Much like other communities in the archipelago of the Azores, the municipality is shaped by its geography; most homes are clustered along the regional road network that circles the island, with many ancillary or agricultural access roads bisecting the central portion of the island (primarily in the Picos Region) along a north–south axis.

Administratively, the municipality is composed of 24 parishes, that handle development, in the defense of local social, cultural, recreation and environmental concerns:

- Ajuda da Bretanha: new rural community, broken-off in 2002 from the parish of Bretanha, with a population of less than 1500 inhabitants;
- Arrifes: the largest milk-producing region of the Azores, Arrifes' population in 2001 was less than 7000 inhabitants, concentrated in three areas: Milagres, Piedade, and Saude;
- Candelária: 1184 residents lived in this community in 2001, an agricultural zone that is also highly forested;
- Capelas: often assumed to be the location of many religious sanctuaries, this agricultural community (3,759 inhabitants in 2001) was named for the volcanic structures that populated the coastal areas;
- Covoada: de-annexed from Relva in 1980, it is an agricultural community populated by small lakes, with 1259 inhabitants;
- Fajã de Baixo: one of the peripheral suburbs of the city of Ponta Delgada, it is highly concentrated, dense parish with 1,124.2 inhabitants/km^{2};
- Fajã de Cima: the northern limits of the city of Ponta Delgada, with a large residential population of 3634 inhabitants (2001);
- Fenais da Luz: the community is primarily located along a plain of productive farmland, its population less than 2000 residents (2001);
- Feteiras: a southern coastal community primarily concentrated on farming, with a population of 1709 inhabitants (2001);
- Ginetes: an agricultural and fishing community in the western part of the municipality, there were 1267 residents living in this parish in 2001;
- Livramento: also referred to as Rosto do Cão, it is a continuation of the urbanized area of Ponta Delgada, and home to less than 3500 residents;
- Mosteiros: known for the islets, and hydrothermal vents off-shore, this is the westernmost parish of 1196 inhabitants;
- Pilar da Bretanha: de-annexed in 2002 from the parish of Bretanha, this parish includes 750 residents dispersed in the foothills of the Sete Cidades Massif;
- Relva: known as the location of the international airport, Relva is an important suburb and industrial center, with 2703 residents in 2001;
- Remédios: nestled between Bretanha and Santa Bárbara, along the northern coast, it is an area of dairy farming, with 997 inhabitants;
- Santa Bárbara: a parish with less than 100 inhabitants, between Santo António and Remedios, concentrated on agriculture;
- Santa Clara: an industrial center in the city of Ponta Delgada, known for its football club, C.D. Santa Clara, as the center of the commercial fishery and manufacturing, as well as the island's fuel deposit;
- Santo António: another agricultural community along the northern coast, whose population in 2001 was more than 2000 inhabitants;
- São José (Ponta Delgada): one of the traditional centers of the urbanized core of Ponta Delgada, that includes many of the historical buildings, including Campo de São Francisco, Church of São José and the sanctuary of the Convent of Esperança (location of the devotional image of Senhor Santo Cristo dos Milagres, used in annual celebrations around Easter);
- São Pedro (Ponta Delgada): a central parish in the city of Ponta Delgada, home to the University of the Azores, the Marina, hotels and commercial businesses, and many blocks of apartments along Avenida D. João III and Avenida Natalia Correia;
- São Roque: also part of the Rosto do Cão area, it encompasses Ponta Delgada's primary beaches (Praia das Malícias and Praia do Pópulo), seaside avenues, as well as the city's municipal stadium and industrial park (Azores Parque);
- São Sebastião (Ponta Delgada): the central baixa of the city, includes all the historical buildings, traditional commercial business, and tourist attractions, including the Municipal buildings, Portas da Cidade, Matriz Church, Hospital do Divino Espirito Santo and Courts;
- São Vicente Ferreira: consists of primarily agricultural tracts along the northern coast and population of 1664 inhabitants (2001);
- Sete Cidades: located within the crater of the Sete Cidades Massif, the parish is bordered by twin lakes, and considered an ex-libris of the island of São Miguel.

→ PROVIDED INFORMATION
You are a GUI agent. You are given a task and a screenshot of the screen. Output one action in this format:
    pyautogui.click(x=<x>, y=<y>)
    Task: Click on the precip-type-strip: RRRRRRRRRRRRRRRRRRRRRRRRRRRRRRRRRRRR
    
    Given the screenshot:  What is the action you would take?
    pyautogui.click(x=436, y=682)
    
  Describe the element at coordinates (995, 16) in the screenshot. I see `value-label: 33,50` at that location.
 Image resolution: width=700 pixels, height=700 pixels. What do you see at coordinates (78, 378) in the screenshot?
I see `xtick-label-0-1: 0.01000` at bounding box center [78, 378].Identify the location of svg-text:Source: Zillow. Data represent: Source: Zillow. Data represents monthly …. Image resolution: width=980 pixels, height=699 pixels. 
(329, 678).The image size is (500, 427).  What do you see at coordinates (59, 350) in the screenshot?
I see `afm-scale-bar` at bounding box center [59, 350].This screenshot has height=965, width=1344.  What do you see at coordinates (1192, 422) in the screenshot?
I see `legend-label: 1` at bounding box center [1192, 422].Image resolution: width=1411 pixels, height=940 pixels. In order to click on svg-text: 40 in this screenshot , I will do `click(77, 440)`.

→ EXERCISE INSTRUCTIONS
1. Using the text about the municipality's parishes, say whether each statement agrees with it, and quote the words that decide it. (a) The municipality is made up of 24 parishes. (b) Covoada was split off from Bretanha in 2002. (c) Relva is where the international airport is.
2. Copy the text about the municipality's parishes word for word, everything from "Much like other" down to "a north–south axis.".

→ COMPLETED EXERCISE
1.
(a) Yes: "the municipality is composed of 24 parishes"
(b) No: "de-annexed from Relva in 1980"
(c) Yes: "known as the location of the international airport"

2.
Much like other communities in the archipelago of the Azores, the municipality is shaped by its geography; most homes are clustered along the regional road network that circles the island, with many ancillary or agricultural access roads bisecting the central portion of the island (primarily in the Picos Region) along a north–south axis.